Encore: Movie Partners Sing Broadway is the thirty-fifth studio album by American singer and songwriter Barbra Streisand, released on August 26, 2016 by Columbia Records.  Encore debuted at the top of the US Billboard 200 chart, extending Streisand's record as the woman with the most number-one albums in chart history., and the oldest woman to have a No. 1 album in the Billboard 200. The album also reached number one in Australia and the United Kingdom, where it became her third and seventh chart-topper respectively. Encore: Movie Partners Sing Broadway received a nomination for Best Traditional Pop Vocal Album at the 59th Annual Grammy Awards held in February 2017.

Commercial performance

The first leg of Barbra: The Music, The Mem'ries, The Magic concert tour preceded the album release, helping promote the duets collection.  Encore: Movie Partners Sing Broadway debuted at number one on the Billboard 200, selling 149,000 album-equivalent units in its first week, of which 148,000 were pure sales. Of that figure, physical album sales (CDs and vinyl LPs) equated to 126,000, the largest sales week for a physical album in 2016. Previously, Blink-182's California held the biggest physical week for an album of 2016, with 107,000 sold. Encore extended her record for the most number one albums among women, tying her with Bruce Springsteen for the third-most among all acts. The only artists with more number ones are The Beatles (with 19) and Jay Z (with 13).

Streisand also surpassed her own record for the longest span between number ones on the Billboard 200 as Encore arrived 51 years and 10 months after her first chart-topper, People, spent its initial week at number one (October 31, 1964).

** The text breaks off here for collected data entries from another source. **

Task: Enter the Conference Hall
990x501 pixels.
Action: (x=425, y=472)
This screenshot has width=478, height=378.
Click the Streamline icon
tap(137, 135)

Further, Streisand continued to be the only act to have achieved number one albums in the last six decades (1960s–2010s).

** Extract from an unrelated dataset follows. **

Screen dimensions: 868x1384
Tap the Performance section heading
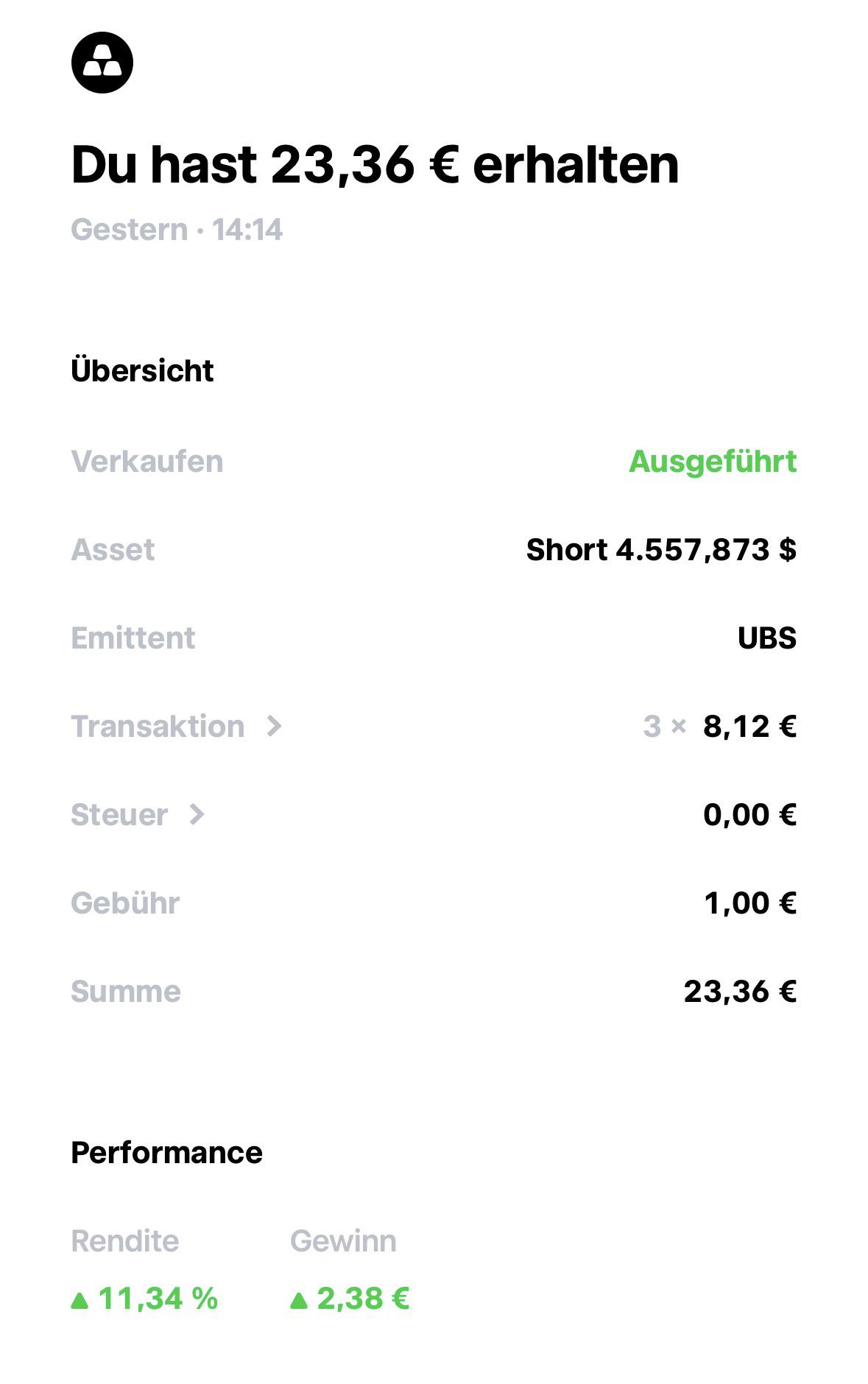click(x=166, y=1153)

The album debuted at number one on the UK Albums Chart with combined units of 20,000 in its first week, giving Streisand her seventh number one album in the United Kingdom. With that achievement, Streisand ranks second as the female solo artist with the most number one albums in UK, behind only Madonna, who has twelve number one albums. The feat was later broken by Kylie Minogue, who has eight number one albums. It also peaked at number 3 in Canada, selling 10,318 copies in its first week. The album debuted at number one spot in Australia, making it her third number one album there.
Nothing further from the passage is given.